45年4月、米海兵隊が沖縄本島中部の読谷村に上陸すると、司令官の牛島満中将や幕僚らは司令部壕から戦闘を指揮。翌5月には、本土決戦までの時間を稼ぐため、住民が多く避難していた南部に撤退し徹底抗戦する方針が決定された。
県によると、撤退時に地下壕の主要部や坑口などが爆破され、崩落や水没で劣化は著しいという。1993年から2年間、唯一坑口が確認されている第5坑道などで試掘調査が行われたが、落盤の危険から大部分は手付かずのままだった。2019年の首里城火災を機に、地下壕の公開を求める県民の声が広がり、県は21年に基礎調査を行った。

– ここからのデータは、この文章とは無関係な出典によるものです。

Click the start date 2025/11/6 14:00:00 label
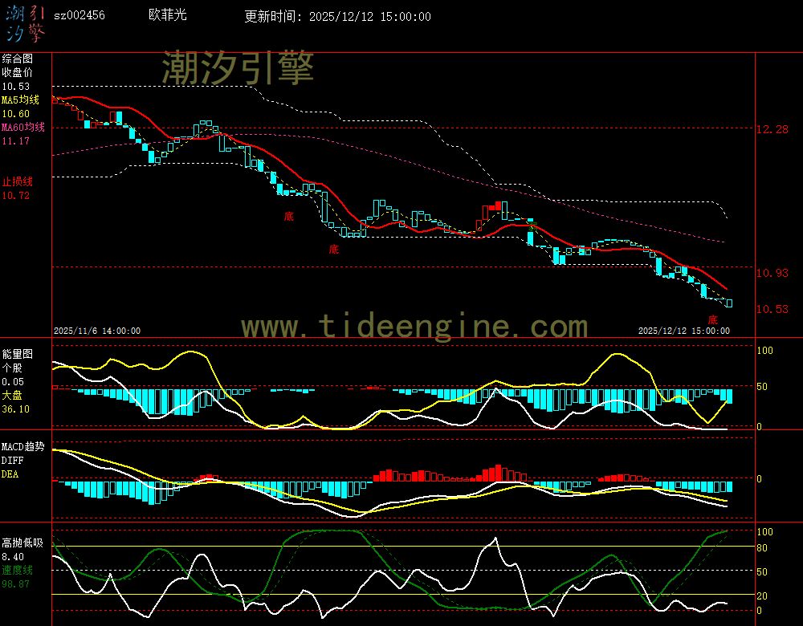This screenshot has width=803, height=626. [97, 331]
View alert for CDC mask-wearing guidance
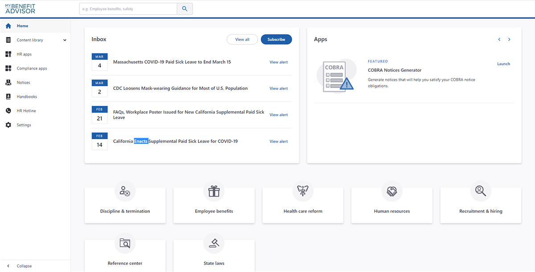 pos(279,89)
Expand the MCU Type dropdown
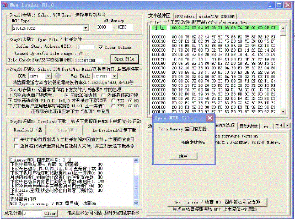The image size is (295, 220). pos(86,28)
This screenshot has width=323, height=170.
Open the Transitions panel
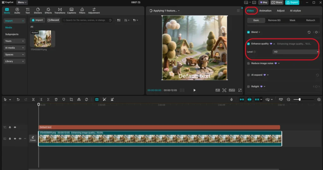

県は今月末にも、まず測量調査に着手し、ボーリング調査や磁気による坑道の構造把握、埋没した坑口の表土の除去を行う方針。司令部中枢に近い第1坑口と、第5坑口を優先的に調査、整備し、焼失した首里城正殿の公開に併せて26年の公開を目指す。調査の結果を踏まえ、仮想現実(VR)技術の活用なども検討し、内部の公開を検討している。
市民らでつくる「第32軍司令部壕の保存・公開を求める会」の前城直美さん(66)は「軍が持久戦を選択し、沖縄の悲劇が決定された場所。物言わぬ語り部にすべきだ」と話している。